Nan mencionó media docena de lugares más, y todos sirvieron para subrayar de forma inadvertida lo que Julian intentaba aclarar: no existía la menor correlación entre los lugares favoritos de Nicola y su emplazamiento en el distrito de los Picos. Estaban tan al norte como los arrabales de Holmfirth, tan al sur como Ashbourne y la parte inferior de la Tissington Trail. Haría falta un equipo de rescate para encontrarla.

Andy sacó una botella de la alacena, junto con tres vasos. Vertió en cada uno un chorro de coñac. Distribuyó los vasos.

– Bebed -dijo.

La mano de Nan rodeó el vaso, pero no bebió.

– Algo le ha pasado.

– No sabemos nada. Por eso la policía viene hacia aquí.

La policía, en la persona de un agente llamado Price, llegó antes de media hora. Les hizo las preguntas de rigor: ¿Cuándo se había ido la chica? ¿Cómo iba equipada? ¿Se había ido sola? ¿Parecía deprimida, desdichada, preocupada? ¿Qué intenciones había anunciado? ¿Había dicho cuándo regresaría? ¿Quién fue la última persona que habló con ella? ¿Había recibido alguna visita? ¿Cartas? ¿Llamadas telefónicas? ¿Algo ocurrido en fecha reciente habría podido impulsarla a huir?

Julian secundó a Andy y Nan en sus esfuerzos por dejar claro al agente Price la gravedad de que Nicola aún no hubiera regresado a Maiden Hall, pero Price parecía decidido a atenerse a sus métodos, que eran de una lentitud exasperante.

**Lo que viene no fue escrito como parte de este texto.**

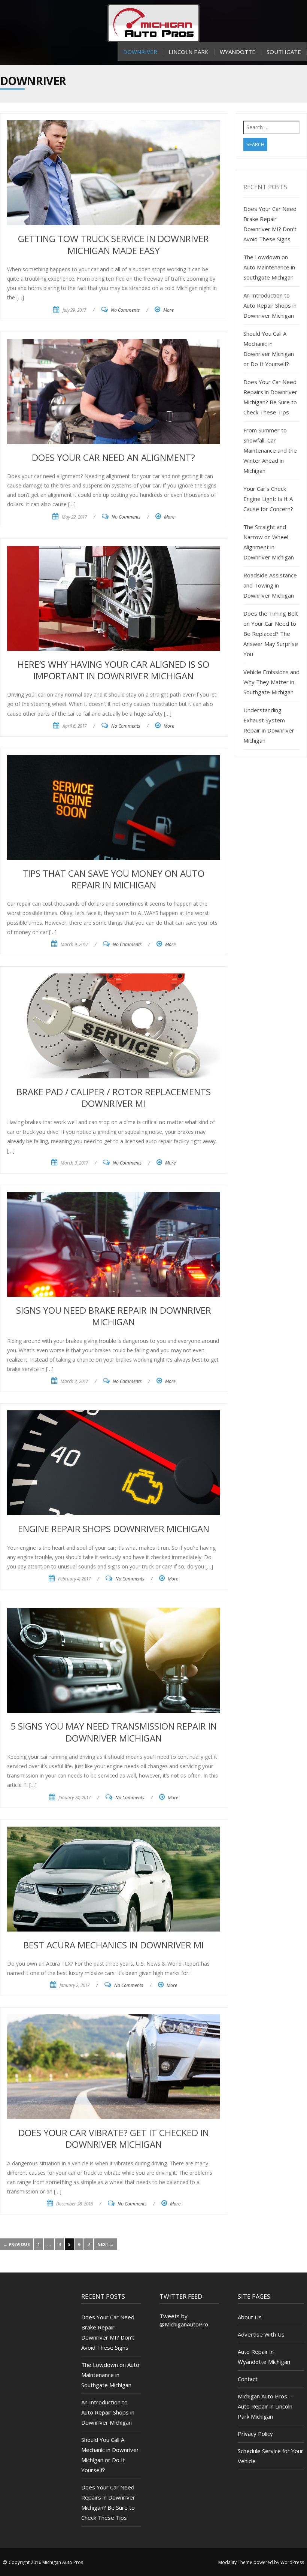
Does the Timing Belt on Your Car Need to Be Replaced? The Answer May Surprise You (270, 634)
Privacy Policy (255, 2433)
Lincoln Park (188, 51)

Escribía en su libreta con parsimonia, y pidió una descripción detallada de Nicola. Quiso conocer con exactitud el equipo que llevaba. Les obligó a repasar sus actividades de las dos últimas semanas. Y dio la impresión de quedar fascinado por el hecho de que, la mañana previa a la excursión, Nicola había recibido tres llamadas telefónicas de personas que no quisieron revelar su nombre cuando Nan se puso.